Measurement of vertebral axial rotation (VAR) is relevant for the assessment of scoliosis. Stokes method allows estimating VAR in frontal X-rays from the relative position of the pedicles and the vertebral body. This method requires identifying these landmarks for each vertebral level, which is time-consuming. In this work, a quasi-automated method for pedicle detection and VAR estimation was proposed.
A total of 149 healthy and adolescent idiopathic scoliotic (AIS) subjects were included in this retrospective study. Their frontal X-rays were collected from multiple sites and manually annotated to identify the spinal midline and pedicle positions. Then, an automated pedicle detector was developed based on image analysis, machine learning and fast manual identification of a few landmarks. VARs were calculated using the Stokes method in a validation dataset of 11 healthy (age 6–33 years) and 46 AIS subjects (age 6–16 years, Cobb 10°–46°), both from detected pedicles and those manually annotated to compare them. Sensitivity of pedicle location to the manual inputs was quantified on 20 scoliotic subjects, using 10 perturbed versions of the manual inputs.

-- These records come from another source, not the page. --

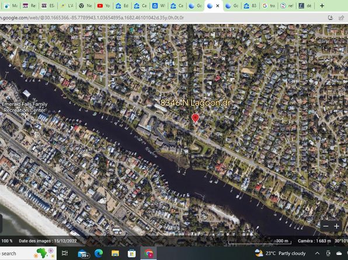
Task: Click the red map pin marker
Action: [x=195, y=118]
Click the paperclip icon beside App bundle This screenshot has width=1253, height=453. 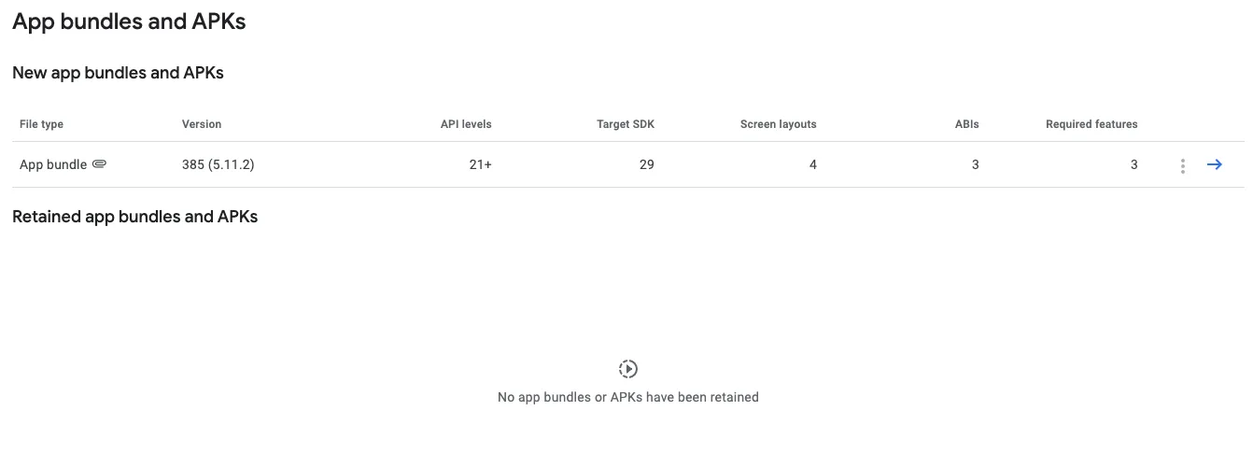(x=100, y=164)
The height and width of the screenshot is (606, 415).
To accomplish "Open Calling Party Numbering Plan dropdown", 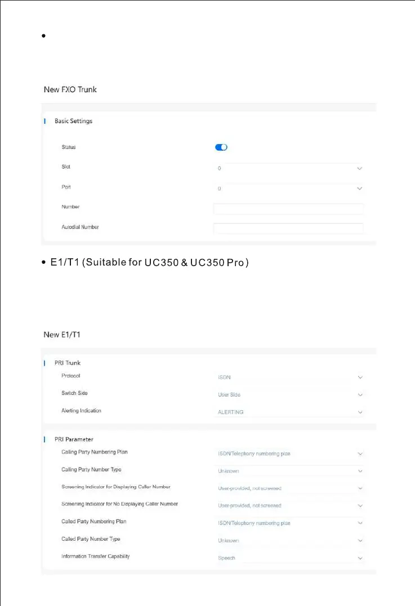I will point(288,454).
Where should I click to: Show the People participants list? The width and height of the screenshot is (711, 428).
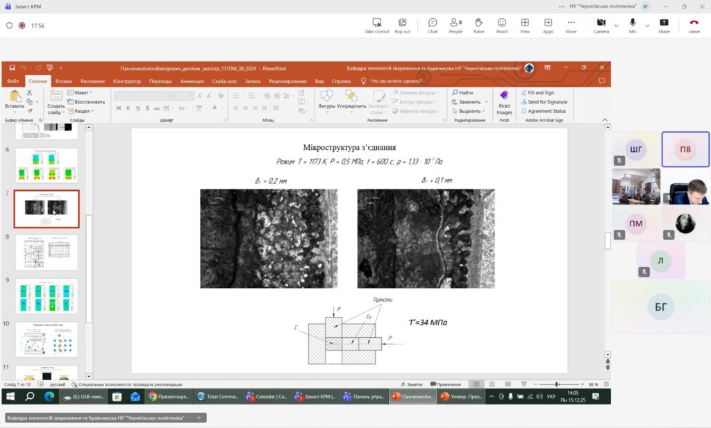(x=455, y=26)
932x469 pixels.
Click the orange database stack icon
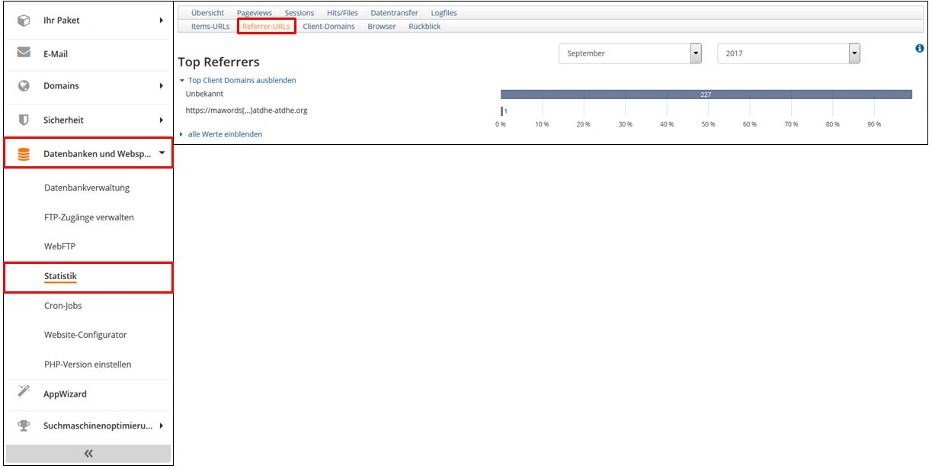24,154
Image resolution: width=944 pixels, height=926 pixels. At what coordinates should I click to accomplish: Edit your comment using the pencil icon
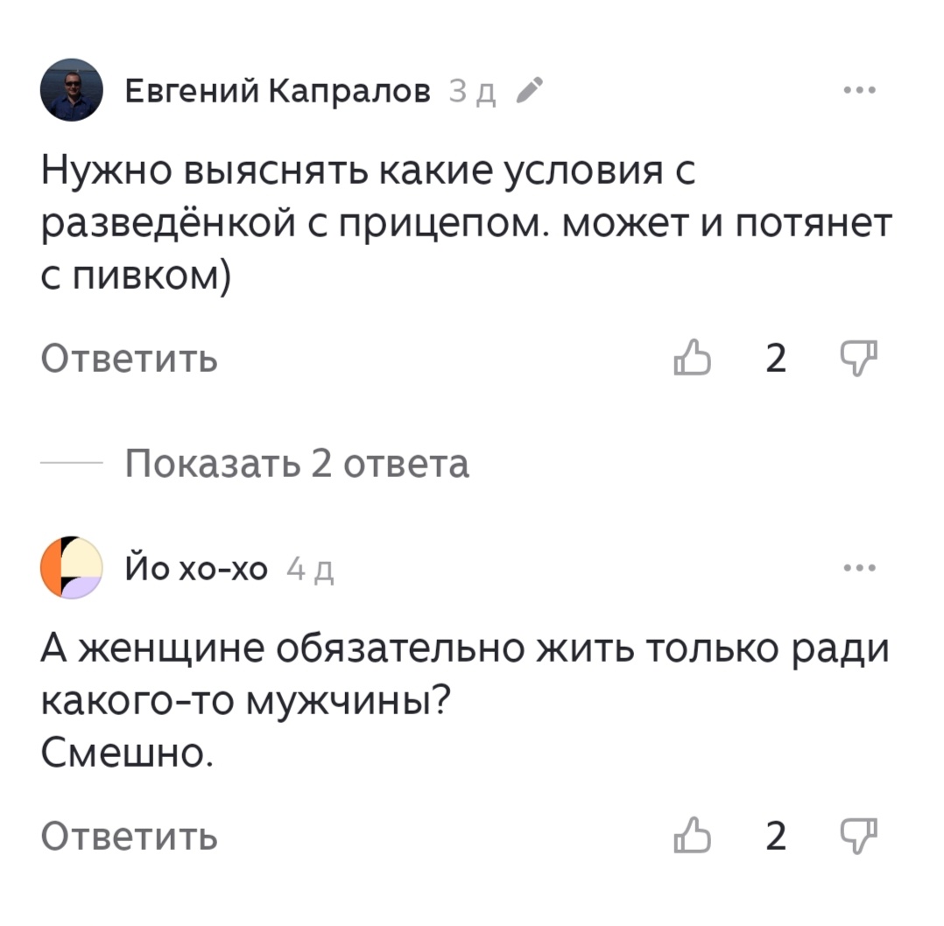[528, 88]

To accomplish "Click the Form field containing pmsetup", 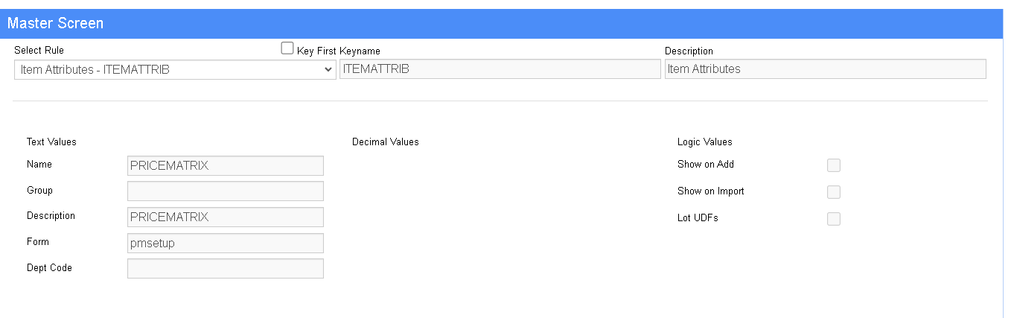I will click(226, 243).
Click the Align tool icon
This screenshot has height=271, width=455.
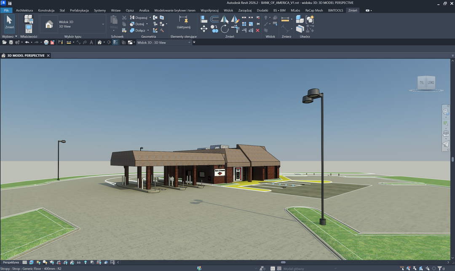pyautogui.click(x=204, y=19)
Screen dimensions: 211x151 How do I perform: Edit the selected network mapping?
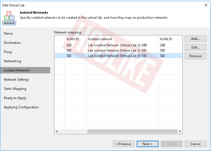point(196,47)
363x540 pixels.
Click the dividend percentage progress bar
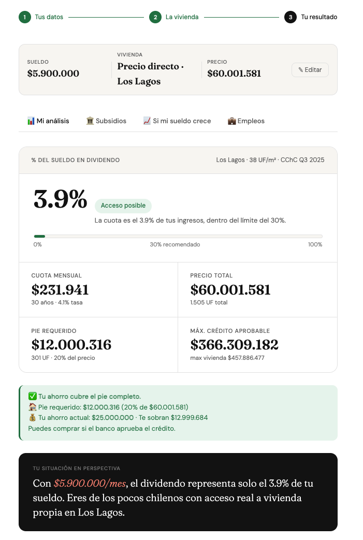(178, 236)
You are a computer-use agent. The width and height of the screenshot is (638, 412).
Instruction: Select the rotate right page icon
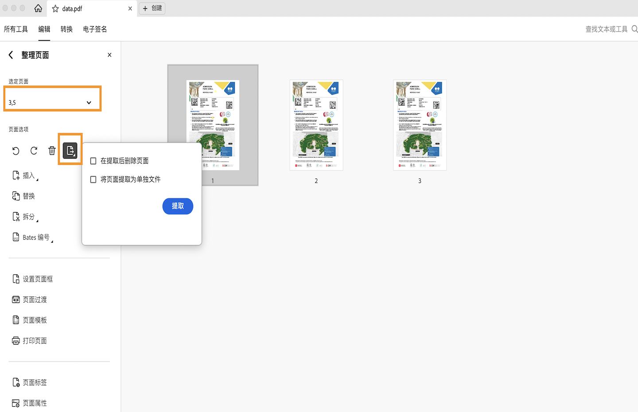point(34,151)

Pedicles centers were localized with a precision of 84% and mean difference of 1.2 ± 1.2 mm, when comparing with manual identification. Comparison of VAR values between automated and manual pedicle localization yielded a signed difference of − 0.2 ± 3.4°. The uncertainty on pedicle location was smaller than 2 mm along each image axis.
The proposed method allowed calculating VAR values in frontal radiographs with minimal user intervention and robust quasi-automated pedicle localization.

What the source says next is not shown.